What this task involves | Copy out all of the material below line for line, without changing anything.

──────── Data shown

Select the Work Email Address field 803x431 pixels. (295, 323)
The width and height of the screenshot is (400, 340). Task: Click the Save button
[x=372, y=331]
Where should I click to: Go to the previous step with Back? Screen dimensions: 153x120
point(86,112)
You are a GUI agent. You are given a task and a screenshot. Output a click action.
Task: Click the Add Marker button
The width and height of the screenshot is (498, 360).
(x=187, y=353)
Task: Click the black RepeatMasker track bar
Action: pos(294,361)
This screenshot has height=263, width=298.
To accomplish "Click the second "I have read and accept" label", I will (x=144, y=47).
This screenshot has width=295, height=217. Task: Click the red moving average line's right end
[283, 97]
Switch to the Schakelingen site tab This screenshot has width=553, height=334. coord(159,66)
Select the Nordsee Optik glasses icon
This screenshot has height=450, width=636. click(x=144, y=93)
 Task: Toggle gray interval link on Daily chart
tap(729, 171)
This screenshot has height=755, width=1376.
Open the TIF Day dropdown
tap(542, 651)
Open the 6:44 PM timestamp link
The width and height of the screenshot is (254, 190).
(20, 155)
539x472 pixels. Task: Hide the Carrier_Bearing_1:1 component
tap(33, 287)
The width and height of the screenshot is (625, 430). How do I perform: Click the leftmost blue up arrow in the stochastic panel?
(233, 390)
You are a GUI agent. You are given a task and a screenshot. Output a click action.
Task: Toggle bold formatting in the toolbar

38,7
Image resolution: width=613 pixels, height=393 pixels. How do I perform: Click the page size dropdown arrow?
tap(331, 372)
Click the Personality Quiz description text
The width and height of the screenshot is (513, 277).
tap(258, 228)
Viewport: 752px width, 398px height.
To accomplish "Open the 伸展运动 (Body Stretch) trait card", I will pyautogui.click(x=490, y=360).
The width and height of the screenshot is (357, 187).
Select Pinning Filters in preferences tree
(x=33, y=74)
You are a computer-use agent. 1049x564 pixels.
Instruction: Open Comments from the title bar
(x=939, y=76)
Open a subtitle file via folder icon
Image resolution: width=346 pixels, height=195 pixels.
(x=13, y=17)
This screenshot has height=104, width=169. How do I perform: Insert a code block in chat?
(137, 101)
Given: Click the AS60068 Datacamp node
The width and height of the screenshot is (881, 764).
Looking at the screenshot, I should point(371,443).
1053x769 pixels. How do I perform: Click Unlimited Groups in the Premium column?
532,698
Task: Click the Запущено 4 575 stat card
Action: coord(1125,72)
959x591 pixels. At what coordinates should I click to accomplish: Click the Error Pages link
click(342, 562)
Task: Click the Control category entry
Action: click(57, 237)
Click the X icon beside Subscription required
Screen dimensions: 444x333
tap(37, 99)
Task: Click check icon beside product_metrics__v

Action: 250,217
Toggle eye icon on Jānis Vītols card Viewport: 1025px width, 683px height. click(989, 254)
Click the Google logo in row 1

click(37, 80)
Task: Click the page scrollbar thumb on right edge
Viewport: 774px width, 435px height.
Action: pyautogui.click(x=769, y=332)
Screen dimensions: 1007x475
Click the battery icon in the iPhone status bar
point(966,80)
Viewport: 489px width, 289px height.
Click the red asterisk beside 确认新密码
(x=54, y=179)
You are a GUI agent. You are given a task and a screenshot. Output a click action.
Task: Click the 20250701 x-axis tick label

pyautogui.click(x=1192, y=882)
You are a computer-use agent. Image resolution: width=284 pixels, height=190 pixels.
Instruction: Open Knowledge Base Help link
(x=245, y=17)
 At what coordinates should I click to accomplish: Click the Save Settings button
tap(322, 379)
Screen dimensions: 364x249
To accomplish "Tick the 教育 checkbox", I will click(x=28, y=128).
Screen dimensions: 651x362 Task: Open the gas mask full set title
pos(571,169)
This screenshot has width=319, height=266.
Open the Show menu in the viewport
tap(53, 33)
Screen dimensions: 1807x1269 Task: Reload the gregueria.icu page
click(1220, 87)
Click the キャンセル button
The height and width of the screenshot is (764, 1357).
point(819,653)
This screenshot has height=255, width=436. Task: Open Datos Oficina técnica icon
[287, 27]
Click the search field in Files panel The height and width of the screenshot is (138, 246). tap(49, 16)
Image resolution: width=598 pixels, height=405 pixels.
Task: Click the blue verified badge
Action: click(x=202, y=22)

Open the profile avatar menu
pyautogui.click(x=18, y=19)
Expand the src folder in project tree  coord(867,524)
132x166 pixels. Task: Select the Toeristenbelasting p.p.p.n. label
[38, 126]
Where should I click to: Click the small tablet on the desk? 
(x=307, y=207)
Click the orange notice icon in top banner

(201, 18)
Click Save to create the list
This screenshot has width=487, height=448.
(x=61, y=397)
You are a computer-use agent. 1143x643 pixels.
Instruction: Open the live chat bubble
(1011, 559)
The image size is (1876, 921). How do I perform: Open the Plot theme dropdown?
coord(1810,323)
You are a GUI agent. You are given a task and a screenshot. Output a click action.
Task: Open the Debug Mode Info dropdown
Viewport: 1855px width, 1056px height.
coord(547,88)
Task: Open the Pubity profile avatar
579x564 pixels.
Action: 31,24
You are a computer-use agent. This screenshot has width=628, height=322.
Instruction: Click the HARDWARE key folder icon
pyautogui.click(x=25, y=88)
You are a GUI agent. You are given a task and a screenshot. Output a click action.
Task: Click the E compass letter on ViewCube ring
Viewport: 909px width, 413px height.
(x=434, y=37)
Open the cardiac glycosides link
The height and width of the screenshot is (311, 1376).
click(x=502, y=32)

────────────────

Reply to the exercise |
Select the Work Email Address field 803x431 pixels. (295, 323)
The width and height of the screenshot is (400, 340). Task: Click the Save button
[x=372, y=331]
Where should I click to: Go to the previous step with Back? Screen dimensions: 153x120
point(86,112)
You are a GUI agent. You are given a task and a screenshot. Output a click action.
Task: Click the Add Marker button
The width and height of the screenshot is (498, 360).
(x=187, y=353)
Task: Click the black RepeatMasker track bar
Action: pos(294,361)
This screenshot has height=263, width=298.
To accomplish "Click the second "I have read and accept" label", I will (x=144, y=47).
This screenshot has width=295, height=217. Task: Click the red moving average line's right end
[283, 97]
Switch to the Schakelingen site tab This screenshot has width=553, height=334. coord(159,66)
Select the Nordsee Optik glasses icon
This screenshot has height=450, width=636. click(x=144, y=93)
 Task: Toggle gray interval link on Daily chart
tap(729, 171)
This screenshot has height=755, width=1376.
Open the TIF Day dropdown
tap(542, 651)
Open the 6:44 PM timestamp link
The width and height of the screenshot is (254, 190).
(20, 155)
539x472 pixels. Task: Hide the Carrier_Bearing_1:1 component
tap(33, 287)
The width and height of the screenshot is (625, 430). How do I perform: Click the leftmost blue up arrow in the stochastic panel?
(233, 390)
You are a GUI agent. You are given a task and a screenshot. Output a click action.
Task: Toggle bold formatting in the toolbar

38,7
Image resolution: width=613 pixels, height=393 pixels. How do I perform: Click the page size dropdown arrow?
tap(331, 372)
Click the Personality Quiz description text
The width and height of the screenshot is (513, 277).
tap(258, 228)
Viewport: 752px width, 398px height.
To accomplish "Open the 伸展运动 (Body Stretch) trait card", I will pyautogui.click(x=490, y=360).
The width and height of the screenshot is (357, 187).
Select Pinning Filters in preferences tree
(x=33, y=74)
You are a computer-use agent. 1049x564 pixels.
Instruction: Open Comments from the title bar
(x=939, y=76)
Open a subtitle file via folder icon
Image resolution: width=346 pixels, height=195 pixels.
(x=13, y=17)
This screenshot has height=104, width=169. How do I perform: Insert a code block in chat?
(137, 101)
Given: Click the AS60068 Datacamp node
The width and height of the screenshot is (881, 764).
Looking at the screenshot, I should point(371,443).
1053x769 pixels. How do I perform: Click Unlimited Groups in the Premium column?
532,698
Task: Click the Запущено 4 575 stat card
Action: coord(1125,72)
959x591 pixels. At what coordinates should I click to accomplish: Click the Error Pages link
click(342, 562)
Task: Click the Control category entry
Action: click(57, 237)
Click the X icon beside Subscription required
Screen dimensions: 444x333
tap(37, 99)
Task: Click check icon beside product_metrics__v

Action: 250,217
Toggle eye icon on Jānis Vītols card Viewport: 1025px width, 683px height. click(989, 254)
Click the Google logo in row 1

click(37, 80)
Task: Click the page scrollbar thumb on right edge
Viewport: 774px width, 435px height.
Action: pyautogui.click(x=769, y=332)
Screen dimensions: 1007x475
Click the battery icon in the iPhone status bar
point(966,80)
Viewport: 489px width, 289px height.
Click the red asterisk beside 确认新密码
(x=54, y=179)
You are a GUI agent. You are given a task and a screenshot. Output a click action.
Task: Click the 20250701 x-axis tick label

pyautogui.click(x=1192, y=882)
You are a computer-use agent. Image resolution: width=284 pixels, height=190 pixels.
Instruction: Open Knowledge Base Help link
(x=245, y=17)
 At what coordinates should I click to accomplish: Click the Save Settings button
tap(322, 379)
Screen dimensions: 364x249
To accomplish "Tick the 教育 checkbox", I will click(x=28, y=128).
Screen dimensions: 651x362 Task: Open the gas mask full set title
pos(571,169)
This screenshot has width=319, height=266.
Open the Show menu in the viewport
tap(53, 33)
Screen dimensions: 1807x1269 Task: Reload the gregueria.icu page
click(1220, 87)
Click the キャンセル button
The height and width of the screenshot is (764, 1357).
point(819,653)
This screenshot has height=255, width=436. Task: Open Datos Oficina técnica icon
[287, 27]
Click the search field in Files panel The height and width of the screenshot is (138, 246). tap(49, 16)
Image resolution: width=598 pixels, height=405 pixels.
Task: Click the blue verified badge
Action: click(x=202, y=22)

Open the profile avatar menu
pyautogui.click(x=18, y=19)
Expand the src folder in project tree  coord(867,524)
132x166 pixels. Task: Select the Toeristenbelasting p.p.p.n. label
[38, 126]
Where should I click to: Click the small tablet on the desk? 
(x=307, y=207)
Click the orange notice icon in top banner

(201, 18)
Click Save to create the list
This screenshot has width=487, height=448.
(x=61, y=397)
You are a computer-use agent. 1143x643 pixels.
Instruction: Open the live chat bubble
(1011, 559)
The image size is (1876, 921). How do I perform: Open the Plot theme dropdown?
coord(1810,323)
You are a GUI agent. You are given a task and a screenshot. Output a click action.
Task: Open the Debug Mode Info dropdown
Viewport: 1855px width, 1056px height.
coord(547,88)
Task: Open the Pubity profile avatar
579x564 pixels.
Action: 31,24
You are a computer-use agent. This screenshot has width=628, height=322.
Instruction: Click the HARDWARE key folder icon
pyautogui.click(x=25, y=88)
You are a GUI agent. You are given a task and a screenshot. Output a click action.
Task: Click the E compass letter on ViewCube ring
Viewport: 909px width, 413px height.
(x=434, y=37)
Open the cardiac glycosides link
The height and width of the screenshot is (311, 1376).
click(x=502, y=32)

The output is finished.